## PROBLEM TO SOLVE
From first line to last, write out the data precisely as shown.

## DATA TO EXAMINE
· · · · ·

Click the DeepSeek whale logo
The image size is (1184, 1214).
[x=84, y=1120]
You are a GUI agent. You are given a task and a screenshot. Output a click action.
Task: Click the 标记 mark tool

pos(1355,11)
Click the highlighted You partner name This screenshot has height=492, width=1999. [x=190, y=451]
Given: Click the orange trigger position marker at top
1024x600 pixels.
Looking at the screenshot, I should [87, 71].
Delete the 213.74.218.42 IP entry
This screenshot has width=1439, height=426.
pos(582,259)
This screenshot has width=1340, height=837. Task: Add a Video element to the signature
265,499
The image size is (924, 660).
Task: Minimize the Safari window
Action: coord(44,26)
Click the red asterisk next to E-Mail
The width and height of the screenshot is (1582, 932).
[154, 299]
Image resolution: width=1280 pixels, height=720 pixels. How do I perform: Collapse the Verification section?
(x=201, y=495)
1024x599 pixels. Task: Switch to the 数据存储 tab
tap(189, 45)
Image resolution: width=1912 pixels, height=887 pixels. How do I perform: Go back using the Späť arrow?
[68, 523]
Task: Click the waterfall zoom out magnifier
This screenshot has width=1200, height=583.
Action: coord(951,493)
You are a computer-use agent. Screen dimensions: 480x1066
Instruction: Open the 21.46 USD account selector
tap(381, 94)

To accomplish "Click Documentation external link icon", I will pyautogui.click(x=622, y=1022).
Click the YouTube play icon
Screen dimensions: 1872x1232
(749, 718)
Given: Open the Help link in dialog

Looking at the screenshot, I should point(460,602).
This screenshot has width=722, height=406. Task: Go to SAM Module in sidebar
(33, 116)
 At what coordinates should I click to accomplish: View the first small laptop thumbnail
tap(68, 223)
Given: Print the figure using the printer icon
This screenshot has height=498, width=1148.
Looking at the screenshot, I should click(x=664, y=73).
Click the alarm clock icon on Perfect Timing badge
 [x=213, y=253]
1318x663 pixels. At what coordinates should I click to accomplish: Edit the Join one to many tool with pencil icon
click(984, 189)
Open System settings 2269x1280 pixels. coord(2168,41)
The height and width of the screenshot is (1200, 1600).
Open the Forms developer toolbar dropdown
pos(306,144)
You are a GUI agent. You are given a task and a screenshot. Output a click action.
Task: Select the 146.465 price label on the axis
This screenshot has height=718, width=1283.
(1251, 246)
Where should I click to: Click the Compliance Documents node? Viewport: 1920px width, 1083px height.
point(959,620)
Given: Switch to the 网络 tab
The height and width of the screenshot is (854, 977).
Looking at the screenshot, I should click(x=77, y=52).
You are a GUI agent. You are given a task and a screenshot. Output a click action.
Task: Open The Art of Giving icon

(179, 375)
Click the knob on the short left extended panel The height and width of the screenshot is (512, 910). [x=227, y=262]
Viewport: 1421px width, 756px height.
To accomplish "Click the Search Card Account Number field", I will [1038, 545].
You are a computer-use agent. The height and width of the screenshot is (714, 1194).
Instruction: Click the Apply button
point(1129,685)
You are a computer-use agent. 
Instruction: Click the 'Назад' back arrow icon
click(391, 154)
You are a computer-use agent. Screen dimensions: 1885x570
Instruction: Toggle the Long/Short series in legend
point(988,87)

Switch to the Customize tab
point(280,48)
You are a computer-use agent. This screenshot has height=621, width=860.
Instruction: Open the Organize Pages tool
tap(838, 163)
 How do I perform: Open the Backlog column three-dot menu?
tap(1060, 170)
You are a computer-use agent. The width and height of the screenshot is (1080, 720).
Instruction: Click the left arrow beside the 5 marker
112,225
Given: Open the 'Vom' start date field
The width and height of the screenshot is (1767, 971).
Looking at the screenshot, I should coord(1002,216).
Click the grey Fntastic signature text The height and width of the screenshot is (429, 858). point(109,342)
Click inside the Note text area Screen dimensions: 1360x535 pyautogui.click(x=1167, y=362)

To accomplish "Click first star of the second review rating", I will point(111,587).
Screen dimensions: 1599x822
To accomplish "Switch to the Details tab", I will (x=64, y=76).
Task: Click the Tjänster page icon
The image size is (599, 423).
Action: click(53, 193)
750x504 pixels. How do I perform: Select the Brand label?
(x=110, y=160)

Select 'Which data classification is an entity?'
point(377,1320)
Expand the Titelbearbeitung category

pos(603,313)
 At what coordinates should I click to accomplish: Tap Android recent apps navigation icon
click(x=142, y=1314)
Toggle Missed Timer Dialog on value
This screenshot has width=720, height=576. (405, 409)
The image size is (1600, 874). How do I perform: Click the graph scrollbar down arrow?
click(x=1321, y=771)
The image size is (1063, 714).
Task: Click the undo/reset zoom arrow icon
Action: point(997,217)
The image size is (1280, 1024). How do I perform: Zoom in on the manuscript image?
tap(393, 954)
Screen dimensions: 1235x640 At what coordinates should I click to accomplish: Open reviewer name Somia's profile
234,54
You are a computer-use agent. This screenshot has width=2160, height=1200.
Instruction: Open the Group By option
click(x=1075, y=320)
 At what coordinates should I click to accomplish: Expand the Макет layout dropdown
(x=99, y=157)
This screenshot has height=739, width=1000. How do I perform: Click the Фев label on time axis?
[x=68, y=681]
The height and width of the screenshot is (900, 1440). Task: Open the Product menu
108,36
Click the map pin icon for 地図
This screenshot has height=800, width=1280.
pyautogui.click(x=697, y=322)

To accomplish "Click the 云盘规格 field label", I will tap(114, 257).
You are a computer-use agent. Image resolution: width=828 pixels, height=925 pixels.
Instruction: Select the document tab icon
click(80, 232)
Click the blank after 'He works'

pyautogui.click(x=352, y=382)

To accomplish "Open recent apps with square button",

· · · · ·

## EXERCISE RESULT
Click the DeepSeek whale logo
The image size is (1184, 1214).
[x=84, y=1120]
You are a GUI agent. You are given a task and a screenshot. Output a click action.
Task: Click the 标记 mark tool

pos(1355,11)
Click the highlighted You partner name This screenshot has height=492, width=1999. [x=190, y=451]
Given: Click the orange trigger position marker at top
1024x600 pixels.
Looking at the screenshot, I should [87, 71].
Delete the 213.74.218.42 IP entry
This screenshot has width=1439, height=426.
pos(582,259)
This screenshot has width=1340, height=837. Task: Add a Video element to the signature
265,499
The image size is (924, 660).
Task: Minimize the Safari window
Action: coord(44,26)
Click the red asterisk next to E-Mail
The width and height of the screenshot is (1582, 932).
[154, 299]
Image resolution: width=1280 pixels, height=720 pixels. How do I perform: Collapse the Verification section?
(x=201, y=495)
1024x599 pixels. Task: Switch to the 数据存储 tab
tap(189, 45)
Image resolution: width=1912 pixels, height=887 pixels. How do I perform: Go back using the Späť arrow?
[68, 523]
Task: Click the waterfall zoom out magnifier
This screenshot has width=1200, height=583.
Action: coord(951,493)
You are a computer-use agent. Screen dimensions: 480x1066
Instruction: Open the 21.46 USD account selector
tap(381, 94)

To accomplish "Click Documentation external link icon", I will pyautogui.click(x=622, y=1022).
Click the YouTube play icon
Screen dimensions: 1872x1232
(749, 718)
Given: Open the Help link in dialog

Looking at the screenshot, I should point(460,602).
This screenshot has width=722, height=406. Task: Go to SAM Module in sidebar
(33, 116)
 At what coordinates should I click to accomplish: View the first small laptop thumbnail
tap(68, 223)
Given: Print the figure using the printer icon
This screenshot has height=498, width=1148.
Looking at the screenshot, I should click(x=664, y=73).
Click the alarm clock icon on Perfect Timing badge
 [x=213, y=253]
1318x663 pixels. At what coordinates should I click to accomplish: Edit the Join one to many tool with pencil icon
click(984, 189)
Open System settings 2269x1280 pixels. coord(2168,41)
The height and width of the screenshot is (1200, 1600).
Open the Forms developer toolbar dropdown
pos(306,144)
You are a GUI agent. You are given a task and a screenshot. Output a click action.
Task: Select the 146.465 price label on the axis
This screenshot has height=718, width=1283.
(1251, 246)
Where should I click to: Click the Compliance Documents node? Viewport: 1920px width, 1083px height.
point(959,620)
Given: Switch to the 网络 tab
The height and width of the screenshot is (854, 977).
Looking at the screenshot, I should click(x=77, y=52).
You are a GUI agent. You are given a task and a screenshot. Output a click action.
Task: Open The Art of Giving icon

(179, 375)
Click the knob on the short left extended panel The height and width of the screenshot is (512, 910). [x=227, y=262]
Viewport: 1421px width, 756px height.
To accomplish "Click the Search Card Account Number field", I will [1038, 545].
You are a computer-use agent. The height and width of the screenshot is (714, 1194).
Instruction: Click the Apply button
point(1129,685)
You are a computer-use agent. 
Instruction: Click the 'Назад' back arrow icon
click(391, 154)
You are a computer-use agent. Screen dimensions: 1885x570
Instruction: Toggle the Long/Short series in legend
point(988,87)

Switch to the Customize tab
point(280,48)
You are a computer-use agent. This screenshot has height=621, width=860.
Instruction: Open the Organize Pages tool
tap(838, 163)
 How do I perform: Open the Backlog column three-dot menu?
tap(1060, 170)
You are a computer-use agent. The width and height of the screenshot is (1080, 720).
Instruction: Click the left arrow beside the 5 marker
112,225
Given: Open the 'Vom' start date field
The width and height of the screenshot is (1767, 971).
Looking at the screenshot, I should coord(1002,216).
Click the grey Fntastic signature text The height and width of the screenshot is (429, 858). point(109,342)
Click inside the Note text area Screen dimensions: 1360x535 pyautogui.click(x=1167, y=362)

To accomplish "Click first star of the second review rating", I will point(111,587).
Screen dimensions: 1599x822
To accomplish "Switch to the Details tab", I will (x=64, y=76).
Task: Click the Tjänster page icon
The image size is (599, 423).
Action: click(53, 193)
750x504 pixels. How do I perform: Select the Brand label?
(x=110, y=160)

Select 'Which data classification is an entity?'
point(377,1320)
Expand the Titelbearbeitung category

pos(603,313)
 At what coordinates should I click to accomplish: Tap Android recent apps navigation icon
click(x=142, y=1314)
Toggle Missed Timer Dialog on value
This screenshot has width=720, height=576. (405, 409)
The image size is (1600, 874). How do I perform: Click the graph scrollbar down arrow?
click(x=1321, y=771)
The image size is (1063, 714).
Task: Click the undo/reset zoom arrow icon
Action: point(997,217)
The image size is (1280, 1024). How do I perform: Zoom in on the manuscript image?
tap(393, 954)
Screen dimensions: 1235x640 At what coordinates should I click to accomplish: Open reviewer name Somia's profile
234,54
You are a computer-use agent. This screenshot has width=2160, height=1200.
Instruction: Open the Group By option
click(x=1075, y=320)
 At what coordinates should I click to accomplish: Expand the Макет layout dropdown
(x=99, y=157)
This screenshot has height=739, width=1000. How do I perform: Click the Фев label on time axis?
[x=68, y=681]
The height and width of the screenshot is (900, 1440). Task: Open the Product menu
108,36
Click the map pin icon for 地図
This screenshot has height=800, width=1280.
pyautogui.click(x=697, y=322)

To accomplish "Click the 云盘规格 field label", I will tap(114, 257).
You are a computer-use agent. Image resolution: width=828 pixels, height=925 pixels.
Instruction: Select the document tab icon
click(80, 232)
Click the blank after 'He works'

pyautogui.click(x=352, y=382)

To accomplish "Open recent apps with square button",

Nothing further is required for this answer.